_VOLTOOI HET VOLGENDE_
a) Hoeveel geld heeft staatssecretaris Bussemaker voor dit jaar beschikbaar gesteld, volgens de tekst over het Landelijk Mobiliteitscentrum Thuiszorg?
b) Zet de tekst over het Landelijk Mobiliteitscentrum Thuiszorg voort na de laatste zin.

Centrum voorkomt dat werknemers zorg verlaten
Mensen die nu in de (thuis)zorg werken, moeten hiervoor behouden blijven. Om dat te stimuleren heeft staatssecretaris Bussemaker voor dit jaar 40 miljoen euro beschikbaar gesteld. Dat zei ze tijdens de officiële start van het Landelijk Mobiliteitscentrum Thuiszorg in Zeist.
Dames en heren,
De start van een mobiliteitscentrum heeft iets tweeslachtigs.
Enerzijds is het een moment waarop we tevreden kunnen vaststellen dat het ons gezamenlijk is gelukt een dergelijk centrum op te richten.
Anderzijds zijn we ons er van bewust dat het beter zou zijn als we een dergelijk centrum niet nodig zouden hebben.
Maar welk gevoel ook overheerst, vandaag onderstrepen we met deze bijeenkomst dat we alles op alles zetten om te voorkomen dat mensen die nu in de thuiszorg werken verdwijnen uit de zorgsector
De afgelopen maanden heb ik, samen met de verantwoordelijke partijen, veel energie gestoken in het vinden van oplossingen voor de lokale arbeidsmarktproblemen.
Mijn uitgangspunt daarbij is helder.
Ik vind dat zoveel mogelijk mensen voor de zorg behouden moeten blijven. En we moeten voorkomen dat er een verslechtering van de arbeidspositie voor sommige werknemers optreedt.
Ik wil daarom ook duidelijk stellen dat gedwongen worden om je huidige arbeidscontract om te zetten in een alphahulp-contract ongewenst is. Medewerkers hiervoor een geforceerde keus laten maken, past niet bij goed werkgeverschap. Ik schreef dat in mijn voortgangsrapportage aan de Tweede Kamer al, maar hecht er aan dat hier ook nog eens te benadrukken.

_GETOOND MATERIAAL_
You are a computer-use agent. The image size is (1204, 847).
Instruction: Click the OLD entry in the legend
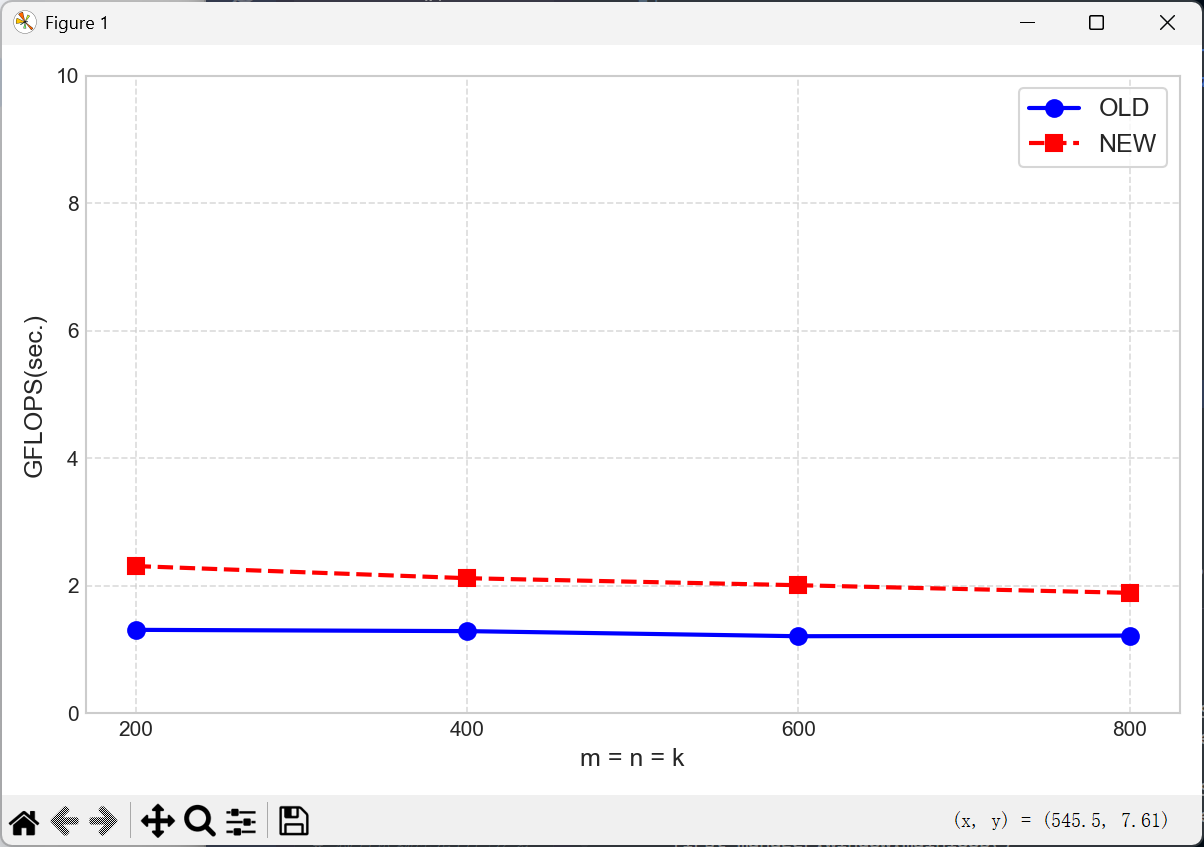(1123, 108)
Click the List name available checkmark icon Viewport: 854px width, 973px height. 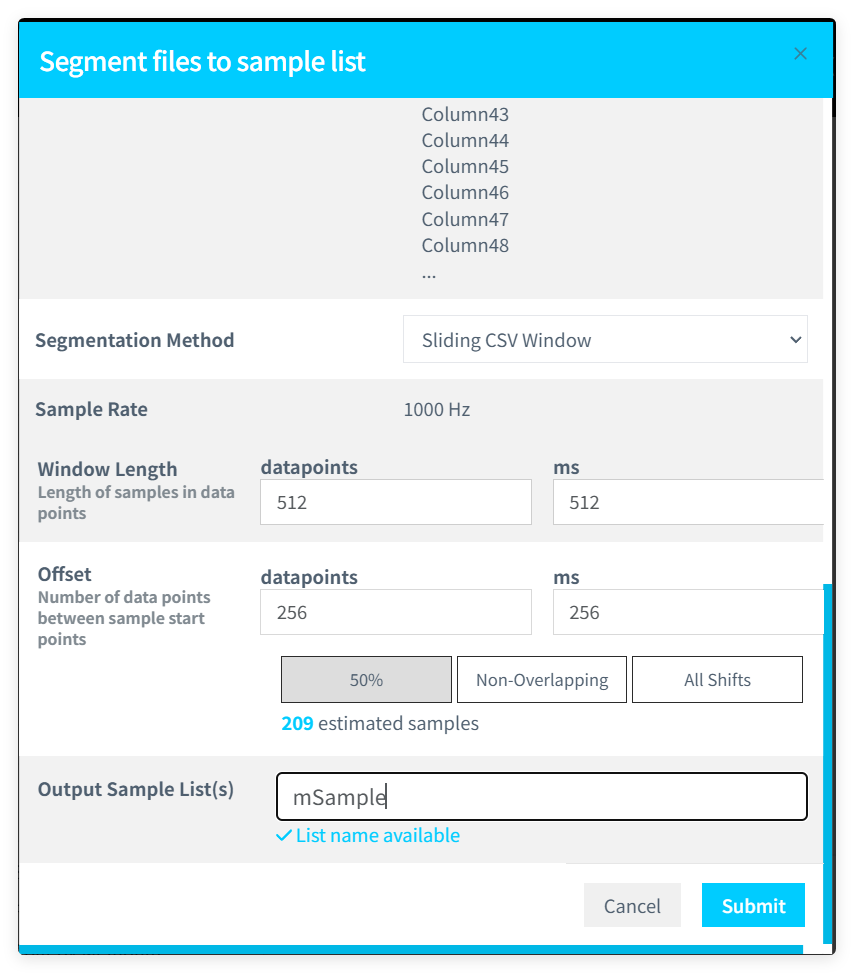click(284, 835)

_ANTWOORDENLIJST_
a) 40 miljoen euro.

b)
Wat ik ook wil benadrukken, is dat werkgelegenheid de verantwoordelijkheid is van gemeenten en werkgevers. Zij moeten afspraken maken en contracten afsluiten. Natuurlijk wil ik daarbij de nodige ondersteuning geven, maar meer kan ik niet doen.
Daarom heb ik steun verleend aan het opzetten van dit mobiliteitscentrum. Maar laat ik ook daar duidelijk over zijn: dit is uw centrum en uw initiatief en ik ondersteun u hierbij.Ik vind dat alle betrokken partijen een compliment verdienen voor de voortvarendheid waarmee ze dit centrum op poten hebben gezet en daar sinds september 2007 invulling aan geven.
In de eerste maanden dat het MCT nu operationeel is, heeft het al bewezen succesvol te kunnen zijn. Ik begrijp dat daar zo meteen dieper op wordt ingegaan.
Maar ondanks deze veel belovende start, staat het mobiliteitscentrum niet voor een gemakkelijke opgave. Ik ben me daar terdege van bewust.
Gelukkig is – om de kans op succes zo groot mogelijk te maken- een zeer werkbaar stappenplan ontwikkeld.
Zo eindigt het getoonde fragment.